Versions of the memorial have been vandalized repeatedly in the past 75 years and the motive this time was not immediately known, but the theft was condemned Tuesday by veterans groups that support the cross and by civil libertarians that saw it as a violation of the constitutional separation of church and state.
"The American Legion expects whoever is responsible for this vile act to be brought to justice," said Clarence Hill, the group's national commander.
Attorney Peter Eliasberg of the American Civil Liberties Union of Southern California, which sued on behalf of an opponent of the cross, said the organization rejects any resort to theft or vandalism.
"We believe in the rule of law and we think the proper way to resolve to any controversy about the cross is through the courts," he said.
The 7-foot-high metal cross vanished from its perch in the Mojave National Preserve late Sunday or early Monday, said National Park Service spokeswoman Linda Slater. Bolts holding it to the rock were cut.
Slater said possible scenarios ranged from people "with an interest in the case" to metal scavengers. The U.S. Justice Department was looking into the case.
The cross has been the center of a legal dispute for about a decade since a complaint by a former park service employee represented by the ACLU.
On a 5-4 vote in April, the U.S. Supreme Court refused to order its removal. The court told a federal judge to take a new look at a congressional plan to transfer land under the cross to private ownership.
The theft was discovered when workers went to replace a plywood cover that was placed over the cross years ago pending resolution of the case and had been torn off during the weekend.

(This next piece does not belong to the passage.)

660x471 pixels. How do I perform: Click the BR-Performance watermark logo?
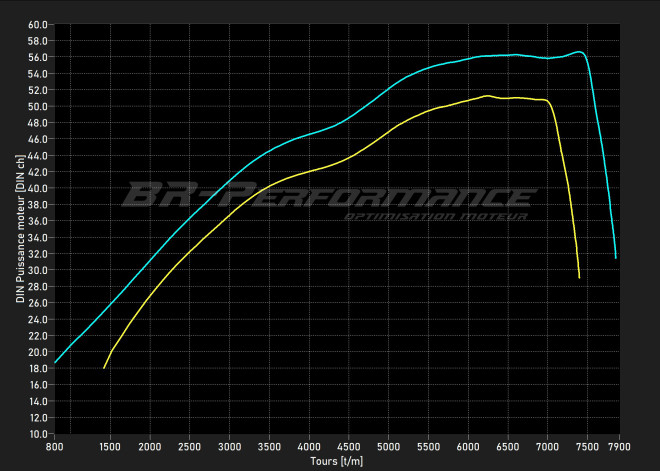pos(329,194)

The isolated site in the 1.6 million-acre preserve is a small rise amid Joshua trees along a road far off busy Interstate 15, about 200 miles northeast of Los Angeles and 70 miles south of Las Vegas.
The Veterans of Foreign Wars first placed a wooden cross on Sunrise Rock in 1934 to honor soldiers killed in World War I.
The metal cross that was stolen was erected in the late 1990s by the memorial's longtime caretakers, Henry and Wanda Sandoz of Yucca Valley.
Liberty Institute, an organization representing the Sandozes and veterans groups, offered a $25,000 reward for information leading to an arrest or conviction.
"I was really upset, and I was crying, and I said: 'Well, we'll show them. We'll put up a bigger one and a better one," Wanda Sandoz said. "And Henry said: 'No we won't. We will put one up exactly like the veterans put up.'"
The VFW also promised that the memorial will be rebuilt. "This was a legal fight that a vandal just made personal to 50 million veterans, military personnel and their families," National Commander Thomas J. Tradewell said.
It was not clear, however, whether a replacement would be allowed.
Federal courts ruled earlier in this decade that having the cross in the national preserve was unconstitutional. The issue that most recently went to the Supreme Court was the rejection by lower courts of Congress' effort to solve the problem by putting the land in private hands.
Justice Anthony Kennedy wrote that the cross shouldn't be seen merely as a religious symbol.
"Here one Latin cross in the desert evokes far more than religion. It evokes thousands of small crosses in foreign fields marking the graves of Americans who fell in battles, battles whose tragedies are compounded if the fallen are forgotten," he wrote.
In dissent, Justice John Paul Stevens agreed that soldiers who died in battle deserve a memorial. But the government "cannot lawfully do so by continued endorsement of a starkly sectarian message," Stevens said.
The ACLU's Eliasberg said he hadn't thought about what to do if the cross is replaced, but noted that the group had not objected to leaving up the current cross while it was covered.
Eliasberg said he did not know whether Frank Buono, the former park service employee involved in the lawsuit, had been contacted by any investigator. Eliasberg said Buono is a "decent and honorable person" who has pursued the case through the courts.